Justin hated feeling vulnerable. But Drust had to know what Ariel’s father planned. “Leo planned to sell me to the Shadow Wizard. I would have been Cadeyrn’s slave. His eunuch slave, if Leo’s assistant had his way.”
He disliked the sly smile on Drust’s face. “You think having my balls cut off is funny?”
“The Shadow Wizard does not keep the dragons he pays for, nor would he have allowed Leo to injure you that seriously. Cadeyrn pays gold for dragons and heals them from their wounds and sets them free, with the stern admonition to them to keep their silence. He dislikes being known as altruistic.”
The mighty Shadow Wizard had a soft spot for dragons? Being privy to this secret, he felt an instinctive respect for Drust. But he wouldn’t let the Coldfire Wizard know that.
“Didn’t know you were like Socrates, getting all philosophical.”
“Socrates was a decent Skin.
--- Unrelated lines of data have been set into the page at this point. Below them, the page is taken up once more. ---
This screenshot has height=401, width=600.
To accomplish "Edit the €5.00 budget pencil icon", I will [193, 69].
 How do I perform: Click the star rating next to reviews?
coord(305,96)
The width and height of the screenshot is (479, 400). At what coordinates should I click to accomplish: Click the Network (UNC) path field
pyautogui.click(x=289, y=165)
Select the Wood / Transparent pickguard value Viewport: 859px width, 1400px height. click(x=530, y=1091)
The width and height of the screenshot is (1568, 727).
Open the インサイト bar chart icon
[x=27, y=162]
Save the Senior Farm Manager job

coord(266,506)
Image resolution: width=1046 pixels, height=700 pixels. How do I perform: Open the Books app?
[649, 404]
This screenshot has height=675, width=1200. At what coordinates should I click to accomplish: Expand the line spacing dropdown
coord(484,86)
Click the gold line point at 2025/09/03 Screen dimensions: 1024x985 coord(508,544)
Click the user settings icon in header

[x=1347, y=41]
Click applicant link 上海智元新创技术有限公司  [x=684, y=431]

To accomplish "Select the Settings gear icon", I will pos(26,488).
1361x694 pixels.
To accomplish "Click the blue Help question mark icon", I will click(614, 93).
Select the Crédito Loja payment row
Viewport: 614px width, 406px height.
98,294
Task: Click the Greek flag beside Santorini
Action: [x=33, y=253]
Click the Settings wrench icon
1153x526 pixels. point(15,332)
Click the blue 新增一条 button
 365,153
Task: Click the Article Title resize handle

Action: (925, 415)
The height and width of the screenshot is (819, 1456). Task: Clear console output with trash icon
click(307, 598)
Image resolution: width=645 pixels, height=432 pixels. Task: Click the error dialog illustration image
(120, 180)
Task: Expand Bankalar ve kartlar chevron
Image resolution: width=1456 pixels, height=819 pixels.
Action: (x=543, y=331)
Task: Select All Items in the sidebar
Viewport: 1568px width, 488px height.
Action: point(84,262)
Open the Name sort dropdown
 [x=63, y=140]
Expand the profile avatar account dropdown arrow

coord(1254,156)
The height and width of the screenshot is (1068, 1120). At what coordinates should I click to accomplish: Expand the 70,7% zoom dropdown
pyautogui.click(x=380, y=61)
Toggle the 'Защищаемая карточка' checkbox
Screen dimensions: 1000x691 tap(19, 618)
Even if he did wear a dress.” The wizard tapped him on the arm. “Some scars run deep and burn hotter than coldfire.”
He snorted. “If you’re talking about my emotions and my past, that’s no secret.”
“I wasn’t talking about you, Justin. Do you think you were the only one in that house in agony each time Harrington drained your magick?”
Guilt pricked him. “Ariel may have a soft heart, but she is Mage and her first loyalty will always be to her father. No one else.”
A small bolt of energy shot out of Drust’s forefinger and zapped Justin’s chest. He fell backward. Damn, that stung.
“Will you cut it out! I’m not target practice. What the hell was that for?”
“You’re stubborn and dense, Justin. Stop swimming in a cesspool of pity.” The wizard snapped his fingers and a paper appeared in his hands. Drust started reading. “Open yourself up to receive the love of others. When you are open and sensitive, you can receive the feelings of others instead of centering on your own emotions and aware of someone you love, even if that person is distant and flew away.”